As Donald Trump marks the completion of his first 100 days back in office, political veterans and insiders alike are bracing for a far more volatile stretch ahead. “The next 100 days is going to be the most important in modern American politics,” said Steve Bannon, Trump’s former White House strategist. “The reason is that having set the foundation that came off of four years of work, now you have the convergence of these crises. It’s all going to come to a head. The drama is going to be incredible.”

 

Inside Butterworth’s, a Capitol Hill haunt favored by the Maga elite, the air is celebratory. Patrons toast to Trump’s early record with drinks like “Freedom Fizz” and “Presidential Punch” while pamphlets list off achievements such as dismantling DEI initiatives and strengthening border control. However, as laughter fills the room, there’s a shared recognition that the true test of Trump’s second term is only just beginning.

 

The economy is already showing signs of strain under Trump’s aggressive tariff regime, which has sparked market turmoil and forced the administration into defensive posturing. “This was Biden’s Stock Market, not Trump’s,” the president insisted, adding it had “NOTHING TO DO WITH TARIFFS.” But those inside Trump’s circle worry that the 90-day pause on tariffs is only a temporary reprieve. “I wish we could have done the tariffs in the second half of the term,” confided one Trump supporter. “We hate tariffs but we can’t say so.”

 

The court battles are looming. After using the rarely invoked 1798 Alien Enemies Act to push deportations, Trump’s legal strategy has run into hurdles. A federal judge recently ruled that the AEA applies only during an “armed organised attack,” complicating Trump’s plans to deport Venezuelan gang members without court hearings. This may soon escalate to the Supreme Court, possibly culminating in a constitutional crisis. “My recommendation to him is just do what Lincoln did,” Bannon urged. “Declare emergency powers and suspend the writ of habeas corpus, OK, and strip them the f*** out and dare anybody to stop them.”

 

Foreign policy too remains an uncertain front. While a minerals deal with Ukraine was signed, Russia continues its advance, and Trump appears to be losing interest. The State Department announced it would halt mediation efforts between Russia and Ukraine, yet a broader peace plan remains a White House objective. Trump’s critics worry this aim may be undermined by internal discord.

### [Given material]
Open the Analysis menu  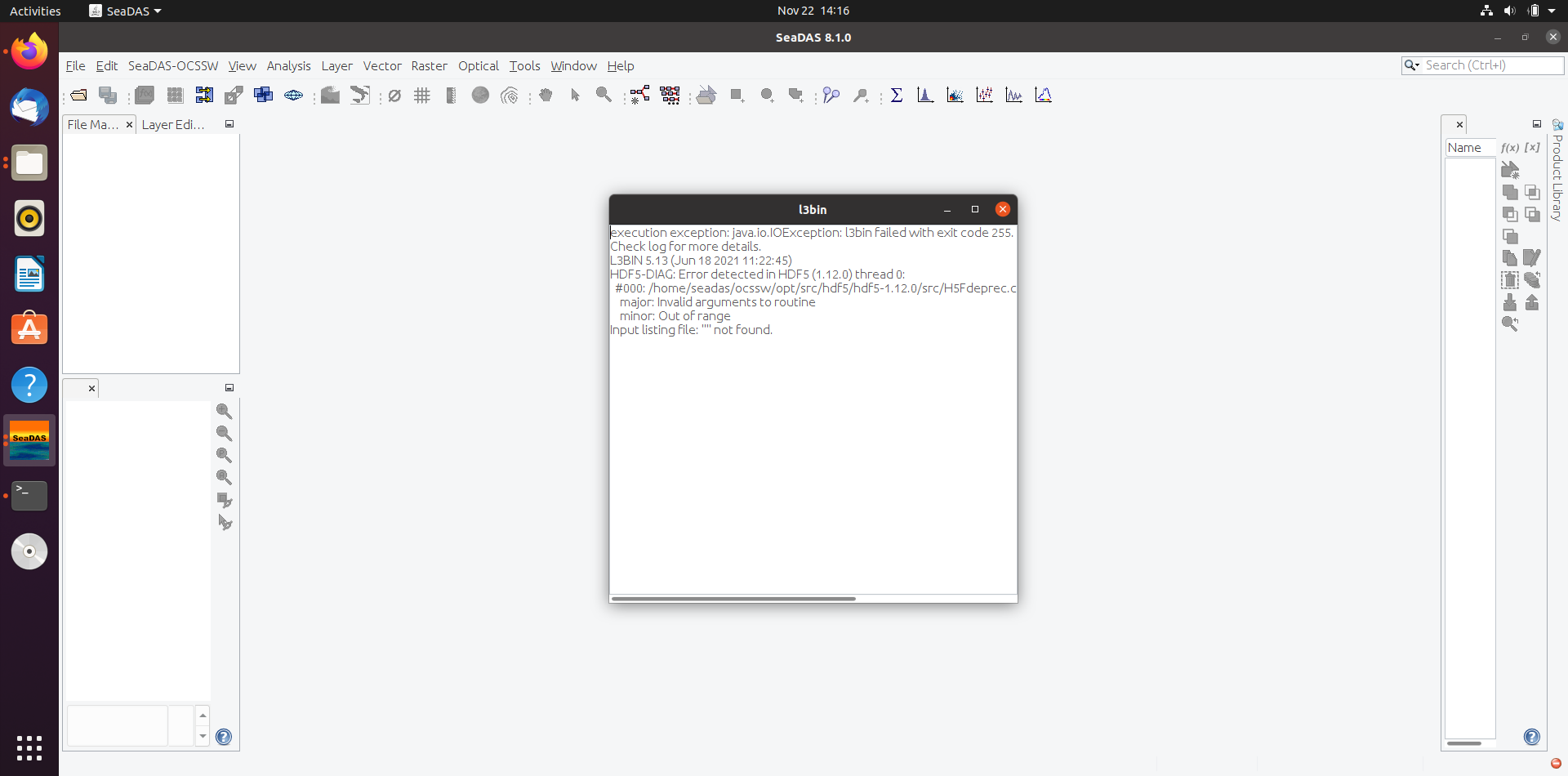point(288,65)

### [Tasks and exercises]
• a. Answer these questions using the article on Trump's first 100 days that precedes the listing. Put each answer on its own line, marked the same way.
(i) How does the article describe Steve Bannon?
(ii) Which two drinks do patrons at Butterworth's use to toast Trump's early record?
(iii) In what year was the Alien Enemies Act enacted, according to the article?
• b. Resume the article on Trump's first 100 days, which appears before the listing, from its final sentence.

### [Answer list]
• a.
(i) Trump's former White House strategist.
(ii) "Freedom Fizz" and "Presidential Punch."
(iii) 1798.

• b.
 

The sudden resignation of national security adviser Mike Waltz further rattled Washington. Blamed for the “Signalgate” episode and branded a “neoconservative” by Maga purists like Laura Loomer, Waltz is being replaced temporarily by Marco Rubio, with Stephen Miller rumored as a permanent contender. “A lot of people want this job,” an insider revealed, as tensions among Trump allies like Elon Musk and others begin to emerge.

 

“Speak to senior figures and they will often say completely different things,” said one White House source.

 

Nowhere is division starker than over Iran. Some Trump supporters advocate immediate action against Iran’s nuclear ambitions, while others like Marjorie Taylor Greene are furious. “I campaigned for no more foreign wars and now we are supposedly on the verge of going to war with Iran,” she said.

 

Yet it’s the economy that could determine Trump’s fate. With Wall Street reeling and supporters uneasy, the pressure is on Treasury Secretary Scott Bessent to broker critical trade deals before the tariff pause expires. Trump also faces the daunting task of passing a sweeping tax and spending bill through Congress, despite holding Republican majorities. “What makes or breaks Trump is Congress in the next 30 days — if he can’t get this bill through the economy is screwed,” warned a Capitol Hill veteran.

 

Bannon doesn’t mince words about what’s at stake. “He has to get this massive spending bill right or he’ll end up like Liz Truss, turfed out by the bond market. So you’ve got to get the spending right. You have to get the taxes right. You have to get the reorganisation of the global economy, the commercial relations.”

 

Despite the growing storm clouds, Bannon insists Trump remains unfazed. “Here’s the thing, Trump right now is a man in full. He doesn’t give two f***s, right? He just walks in, he’s throwing thunderbolts, and every institution before him is cratering. The greatest law firms in the world have cratered to him. The newspapers, the media, all of it. I’ve never seen anything like it.”

 

Trump himself echoed the sentiment last week, declaring, “We’ve just gotten started, you haven’t seen anything yet.”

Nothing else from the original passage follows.